Information given:
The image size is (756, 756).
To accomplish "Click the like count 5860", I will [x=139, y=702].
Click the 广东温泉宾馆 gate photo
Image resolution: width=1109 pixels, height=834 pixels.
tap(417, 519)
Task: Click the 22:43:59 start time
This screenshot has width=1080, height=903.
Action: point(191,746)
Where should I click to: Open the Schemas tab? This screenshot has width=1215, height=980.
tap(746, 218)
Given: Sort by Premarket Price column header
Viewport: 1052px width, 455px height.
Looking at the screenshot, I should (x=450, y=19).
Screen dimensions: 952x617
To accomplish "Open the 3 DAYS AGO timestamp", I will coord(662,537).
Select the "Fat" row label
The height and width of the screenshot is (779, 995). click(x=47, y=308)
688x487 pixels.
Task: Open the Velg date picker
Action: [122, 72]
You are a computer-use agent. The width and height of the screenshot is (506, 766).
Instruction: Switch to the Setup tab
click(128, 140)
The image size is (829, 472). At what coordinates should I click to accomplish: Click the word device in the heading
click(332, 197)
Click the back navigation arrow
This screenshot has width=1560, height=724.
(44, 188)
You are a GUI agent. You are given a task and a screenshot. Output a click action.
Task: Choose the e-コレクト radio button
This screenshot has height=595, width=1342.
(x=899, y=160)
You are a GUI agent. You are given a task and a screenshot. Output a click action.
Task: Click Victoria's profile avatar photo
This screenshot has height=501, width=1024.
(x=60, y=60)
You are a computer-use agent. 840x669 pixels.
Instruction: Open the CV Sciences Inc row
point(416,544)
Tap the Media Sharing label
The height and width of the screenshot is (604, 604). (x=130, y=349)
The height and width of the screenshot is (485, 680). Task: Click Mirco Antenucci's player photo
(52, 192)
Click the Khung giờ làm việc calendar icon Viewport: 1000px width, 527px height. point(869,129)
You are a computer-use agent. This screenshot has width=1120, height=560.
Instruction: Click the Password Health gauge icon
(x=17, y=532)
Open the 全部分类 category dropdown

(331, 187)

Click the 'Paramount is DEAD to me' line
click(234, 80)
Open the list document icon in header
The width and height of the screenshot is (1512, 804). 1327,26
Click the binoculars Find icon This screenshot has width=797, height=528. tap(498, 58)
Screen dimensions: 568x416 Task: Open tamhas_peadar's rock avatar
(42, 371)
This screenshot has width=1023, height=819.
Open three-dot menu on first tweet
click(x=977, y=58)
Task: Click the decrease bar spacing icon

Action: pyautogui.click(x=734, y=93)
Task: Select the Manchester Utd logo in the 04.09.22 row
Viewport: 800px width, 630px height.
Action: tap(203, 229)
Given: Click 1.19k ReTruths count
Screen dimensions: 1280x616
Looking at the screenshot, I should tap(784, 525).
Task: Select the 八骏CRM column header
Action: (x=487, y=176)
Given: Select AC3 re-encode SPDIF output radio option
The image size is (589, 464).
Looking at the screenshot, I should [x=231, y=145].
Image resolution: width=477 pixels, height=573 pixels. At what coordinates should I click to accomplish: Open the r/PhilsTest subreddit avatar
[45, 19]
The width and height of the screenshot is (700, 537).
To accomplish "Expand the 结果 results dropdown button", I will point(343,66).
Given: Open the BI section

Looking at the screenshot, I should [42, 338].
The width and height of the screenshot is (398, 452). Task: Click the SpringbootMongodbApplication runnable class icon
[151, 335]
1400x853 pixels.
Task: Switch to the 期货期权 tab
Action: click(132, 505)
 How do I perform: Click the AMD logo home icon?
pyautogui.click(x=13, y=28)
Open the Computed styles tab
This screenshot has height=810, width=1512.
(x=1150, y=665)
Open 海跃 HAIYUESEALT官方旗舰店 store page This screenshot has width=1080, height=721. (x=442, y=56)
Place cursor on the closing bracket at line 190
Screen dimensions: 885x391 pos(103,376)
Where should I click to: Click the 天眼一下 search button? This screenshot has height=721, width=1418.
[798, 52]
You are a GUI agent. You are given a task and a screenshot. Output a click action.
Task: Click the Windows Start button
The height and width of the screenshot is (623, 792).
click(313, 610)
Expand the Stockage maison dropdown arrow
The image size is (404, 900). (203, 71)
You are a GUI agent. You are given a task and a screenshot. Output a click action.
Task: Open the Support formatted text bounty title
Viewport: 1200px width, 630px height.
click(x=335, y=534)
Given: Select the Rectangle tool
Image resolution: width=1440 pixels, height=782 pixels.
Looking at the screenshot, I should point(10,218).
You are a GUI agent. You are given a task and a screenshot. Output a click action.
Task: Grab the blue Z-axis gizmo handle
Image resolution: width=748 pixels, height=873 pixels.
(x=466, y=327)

Work to complete: Take from the listing above each line that contains the string "radio".

Answer space:
Task: Choose the e-コレクト radio button
Given: Select AC3 re-encode SPDIF output radio option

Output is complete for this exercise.